We were then contacted by the Ashburnham Trust, offering us space to hold an event. We didn’t realise this meant a beautiful 220 acre estate in the East Sussex countryside! How could we say no. The first festival came together in a very short time thanks to many people offering to help. Hastings is a very creative town and lots of local musicians and artists got involved. The first festival had 500 people, and the following year we doubled that. With the continued support of the Ashburnham Trust we are now getting ready for our third festival taking place on Sunday 23 June, 12-8pm.
Top jazz musicians Sarah Jane Morris and Gwyneth Herbert are headlining, along with Afrobeat band Samaki, Juliet Russell and the Vocal Explosion Choir, Syrian trio Jamal, Alaa & Zahi and more. There will be poets programmed by the Whole Shebang and a special theatre performance by PSYCHEdelight, a company who bring together European and refugee actors. There are creative workshops and activities for all ages, a treasure hunt, tours of the garden and grounds and swimming in the lake. At the heart of the event is a communal picnic and everyone is invited to bring food, bring friends make new friends.
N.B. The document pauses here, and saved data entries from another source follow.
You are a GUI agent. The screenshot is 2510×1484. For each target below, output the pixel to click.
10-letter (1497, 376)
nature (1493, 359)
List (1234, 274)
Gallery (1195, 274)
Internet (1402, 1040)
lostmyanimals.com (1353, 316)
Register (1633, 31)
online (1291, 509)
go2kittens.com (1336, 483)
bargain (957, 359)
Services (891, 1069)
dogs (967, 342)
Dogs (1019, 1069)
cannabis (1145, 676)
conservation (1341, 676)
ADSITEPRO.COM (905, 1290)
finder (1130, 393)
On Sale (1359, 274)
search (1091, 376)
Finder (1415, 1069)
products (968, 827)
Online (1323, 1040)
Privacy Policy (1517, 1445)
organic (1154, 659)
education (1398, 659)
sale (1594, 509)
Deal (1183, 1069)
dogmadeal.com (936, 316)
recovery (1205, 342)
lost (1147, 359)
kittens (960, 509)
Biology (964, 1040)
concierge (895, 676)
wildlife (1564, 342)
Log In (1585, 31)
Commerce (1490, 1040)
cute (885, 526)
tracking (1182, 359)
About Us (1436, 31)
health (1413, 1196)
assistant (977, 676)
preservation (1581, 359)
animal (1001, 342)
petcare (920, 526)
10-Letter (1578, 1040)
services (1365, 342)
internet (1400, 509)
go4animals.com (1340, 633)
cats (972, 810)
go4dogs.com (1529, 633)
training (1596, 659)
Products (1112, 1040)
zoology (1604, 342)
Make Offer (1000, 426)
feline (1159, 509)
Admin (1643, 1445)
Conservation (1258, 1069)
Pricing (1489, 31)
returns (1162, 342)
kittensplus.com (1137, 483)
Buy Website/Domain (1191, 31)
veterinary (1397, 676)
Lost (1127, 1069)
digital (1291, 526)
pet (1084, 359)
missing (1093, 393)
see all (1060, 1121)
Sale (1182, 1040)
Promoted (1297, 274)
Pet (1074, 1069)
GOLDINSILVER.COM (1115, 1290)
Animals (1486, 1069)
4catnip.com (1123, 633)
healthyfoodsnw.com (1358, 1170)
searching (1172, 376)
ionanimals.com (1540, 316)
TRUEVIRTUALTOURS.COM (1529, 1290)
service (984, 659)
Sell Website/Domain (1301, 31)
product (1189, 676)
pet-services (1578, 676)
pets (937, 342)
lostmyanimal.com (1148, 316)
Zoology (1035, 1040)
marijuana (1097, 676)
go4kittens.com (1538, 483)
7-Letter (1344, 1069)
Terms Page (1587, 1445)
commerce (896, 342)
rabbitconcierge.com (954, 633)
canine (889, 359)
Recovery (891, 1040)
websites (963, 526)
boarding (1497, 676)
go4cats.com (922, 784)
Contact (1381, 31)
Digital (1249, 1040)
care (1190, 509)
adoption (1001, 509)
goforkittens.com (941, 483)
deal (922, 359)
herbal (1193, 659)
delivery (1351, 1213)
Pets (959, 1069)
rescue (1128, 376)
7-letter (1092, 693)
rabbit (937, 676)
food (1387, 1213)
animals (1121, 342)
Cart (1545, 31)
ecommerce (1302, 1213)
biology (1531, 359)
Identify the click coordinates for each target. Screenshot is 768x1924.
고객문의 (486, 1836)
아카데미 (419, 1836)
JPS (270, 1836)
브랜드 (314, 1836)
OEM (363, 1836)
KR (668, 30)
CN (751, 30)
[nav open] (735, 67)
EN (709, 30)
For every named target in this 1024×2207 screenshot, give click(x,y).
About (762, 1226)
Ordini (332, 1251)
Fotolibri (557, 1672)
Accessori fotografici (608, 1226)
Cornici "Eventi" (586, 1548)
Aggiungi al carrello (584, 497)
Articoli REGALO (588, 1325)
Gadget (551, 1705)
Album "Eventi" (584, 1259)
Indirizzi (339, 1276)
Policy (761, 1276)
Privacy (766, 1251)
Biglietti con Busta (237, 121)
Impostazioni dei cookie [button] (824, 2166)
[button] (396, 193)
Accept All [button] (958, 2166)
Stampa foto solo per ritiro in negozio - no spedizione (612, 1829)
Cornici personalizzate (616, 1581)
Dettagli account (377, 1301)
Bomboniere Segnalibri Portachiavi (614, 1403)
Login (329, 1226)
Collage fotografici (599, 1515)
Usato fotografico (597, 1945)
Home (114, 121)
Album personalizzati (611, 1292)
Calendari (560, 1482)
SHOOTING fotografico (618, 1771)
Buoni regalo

A key aim of the event is to foster a sense of community with refugees who have made a new home in Hastings. We have some wonderful families who have settled in the area and who are getting more involved in the festival, including one young woman who will be running an arts workshop on the day. The festival also raises funds for Hastings Supports Refugees and promotes Hastings Community of Sanctuary and the fantastic Hastings & Rother Buddy Project. All these groups working together is bringing people together and creating a really strong network of support in the area.
The atmosphere at the festival is such a happy one, a day of shared humanity in the face of so many troubles around the world. This year we’re supporting the Lift the Ban campaign, fighting to enable people seeking asylum to work while their claims are processed rather than living on meagre benefits and wasting their skills.
Everyone is welcome to join us for a great day for all the family.